-------- TESTO DA LEGGERE --------

Secondo il Tribunale di Roma, il blocco dei licenziamenti si applica anche ai dirigenti

Come è ormai noto, il D.L. n. 18/2020 (c.d. decreto “Cura Italia”), come modificato dal D.L. n. 34/2020 (c.d. decreto “Rilancio”) ha stabilito che il datore di lavoro, indipendentemente dal numero dei dipendenti, non può recedere dal contratto per giustificato motivo oggettivo, con sospensione delle procedure in corso avviate ai sensi dell’articolo 7 della Legge 15 luglio 1966, n. 604.

Il blocco è attualmente in vigore fino al 31 marzo 2021.

Un primo problema applicativo nasceva dall’omessa indicazione – nel menzionato art. 46 – circa le conseguenze dei licenziamenti irrogati nel periodo di blocco (nullità o temporanea inefficacia).

Tuttavia, la finalità del “blocco” è parsa sin da subito essere quella di impedire scelte datoriali esclusivamente ispirate alla contingenza della difficoltà economica del momento, che il Governo ha cercato di scongiurare con interventi a favore delle imprese.

Se così è, il rimedio è certamente quello della nullità.

Orientamento condiviso anche dalla prevalente Giurisprudenza di merito come, ad esempio. Trib. Mantova, secondo cui quella introdotta dal Legislatore in fase emergenziale sarebbe “una tutela temporanea della stabilità del mercato e del sistema economico” per salvaguardare la stabilità del sistema economico, ma anche “una misura politico-economica del mercato del lavoro collegata ad esigenze di ordine pubblico”.

In tale ottica, “dal carattere imperativo e di ordine pubblico della disciplina del blocco dei licenziamenti consegue la nullità dei licenziamenti adottati in contrasto con la regola, con una sanzione ripristinatoria ex art. 18, 1°comma, l. n.300/1970 e ex art. 2 d.lgs. n.23/2015, derivando la nullità dall’art. 1418 c.c.”. (Trib. Mantova n. 112/2020 – APRI).

Va inoltre osservato che il tenore letterale della norma risulta a dir poco equivoco in relazione alla posizione dei dirigenti.

Il dirigente è, in effetti, estraneo rispetto all’ambito di applicazione della L. 604/1966 e beneficia di una tutela contrattuale che si atteggia in modo differente a seconda dei settori.

Quest’ ultima, si basa sul requisito della c.d. “giustificatezza” (in questo caso oggettiva).

La nozione di giustificatezza del recesso si discosta da quella di giustificato motivo ed è ravvisabile ove sussista l’esigenza, economicamente apprezzabile in termini di risparmio, della soppressione della figura dirigenziale in attuazione di un riassetto societario e non emerga, in base ad elementi oggettivi, la natura discriminatoria o contraria a buona fede della riorganizzazione.

-------- DATI FORNITI --------

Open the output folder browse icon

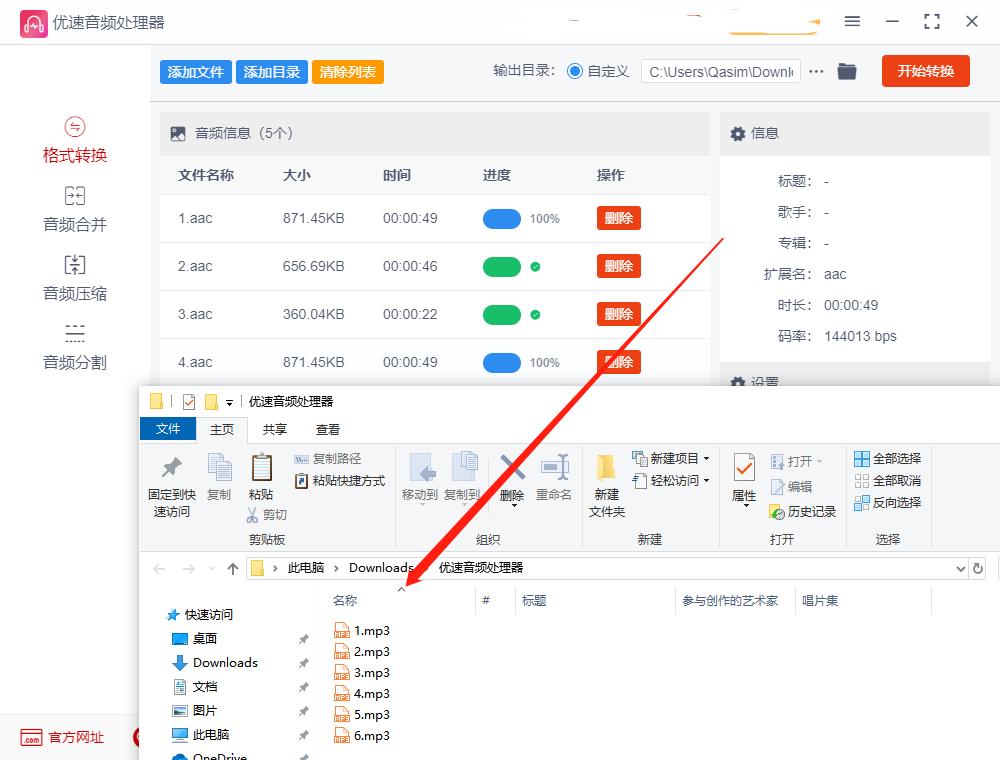847,71
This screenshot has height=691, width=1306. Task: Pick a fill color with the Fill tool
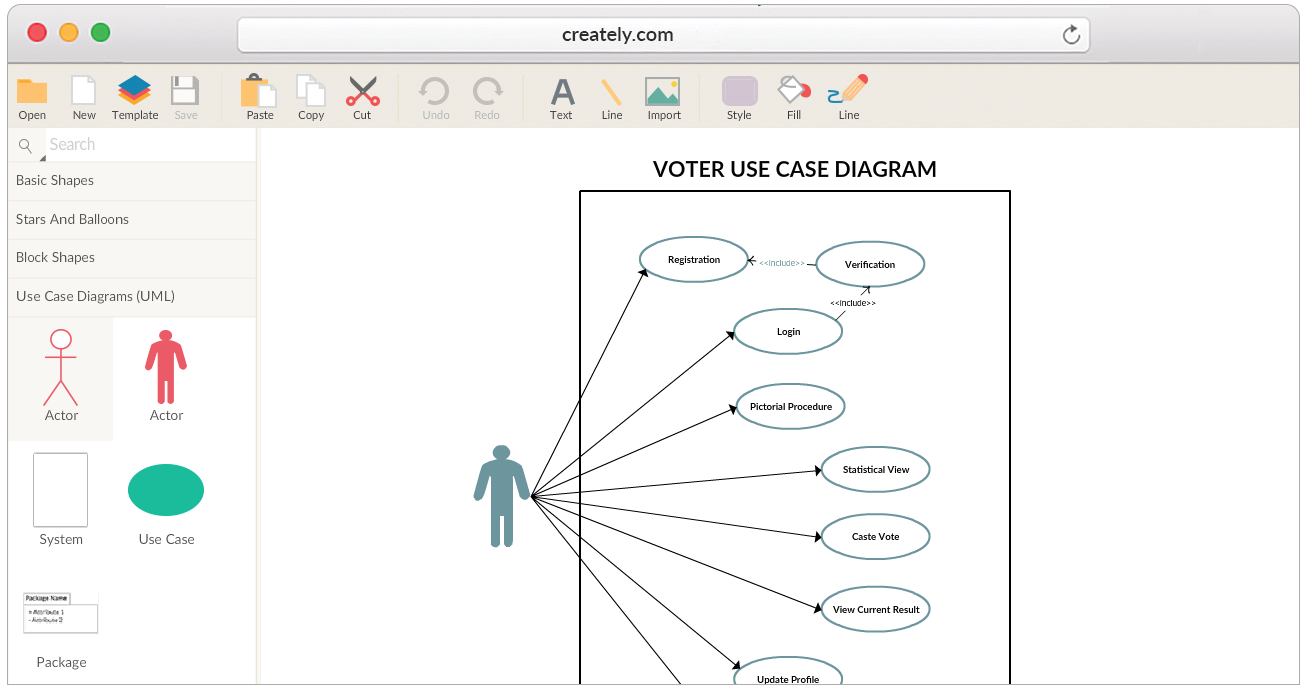coord(793,95)
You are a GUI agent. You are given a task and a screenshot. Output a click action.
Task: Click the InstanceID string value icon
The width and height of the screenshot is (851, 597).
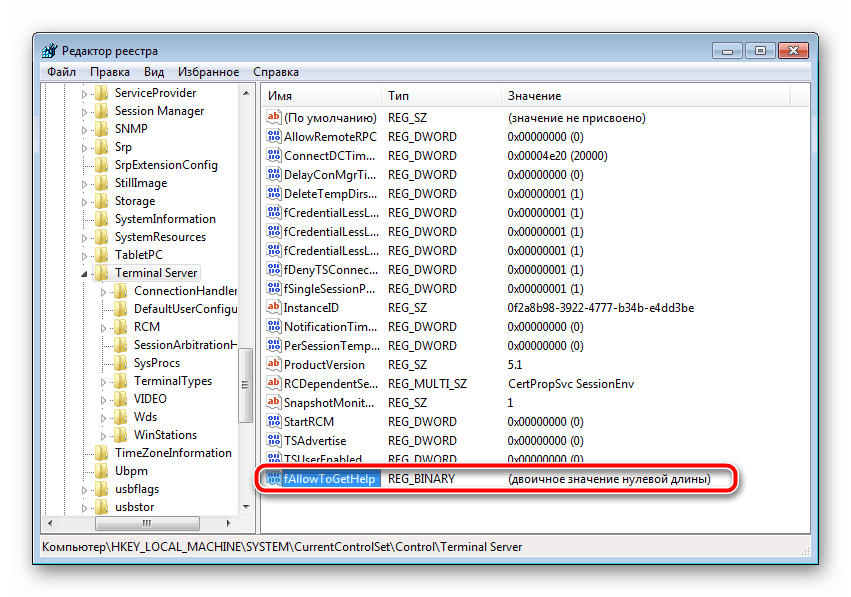pyautogui.click(x=273, y=307)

--------

- [DA FARE] Scrivi il seguito del testo sul blocco dei licenziamenti e i dirigenti, partendo subito dopo la sua ultima frase. I dati non hanno alcun ruolo in questo lavoro.

- [RISPOSTA SCRITTA]
Il Giudice – in queste ipotesi – deve limitarsi al controllo sull’effettività delle scelte imprenditoriali poste a base del licenziamento, non potendo sindacarne il merito, poiché garantite dal precetto di cui all’art. 41 Cost.

Detto questo, occorre chiedersi se il riferimento fatto dalla normativa di blocco all’art. 3 L. 604/1966 sia effettuato al fine di individuare la platea dei beneficiari del blocco oppure solamente una delle tipologie di licenziamento investite dal divieto: quello economico.

Secondo il Tribunale di Roma, nonostante la normativa faccia espresso riferimento al licenziamento per giustificato motivo oggettivo, il divieto deve applicarsi anche al personale con qualifica di dirigente, in quanto la ratio della disposizione è quella, in un certo senso di ordine pubblico, di evitare in via provvisoria che le conseguenze economiche della pandemia si traducano nella soppressione immediata di posti di lavoro.

Viene inserita nell’Ordinamento una compressione temporanea di una libertà/diritto fondati sull’art. 41 Cost., tendenzialmente destinata a trovare contemperamento in misure di sostegno alle imprese, ed ispirata ad un criterio di solidarietà sociale: “non lasciare che il danno pandemico si scarichi sistematicamente ed automaticamente sui lavoratori” (Trib. Roma in commento – APRI).

In applicazione di tali principi, il Giudice del merito ha dichiarato nullo (con gli effetti previsti dall’art. 18 Stat. Lav.) il licenziamento per motivo oggettivo di natura economica, intimato ad un dirigente, in vigenza del divieto introdotto dalla normativa emergenziale Covid-19.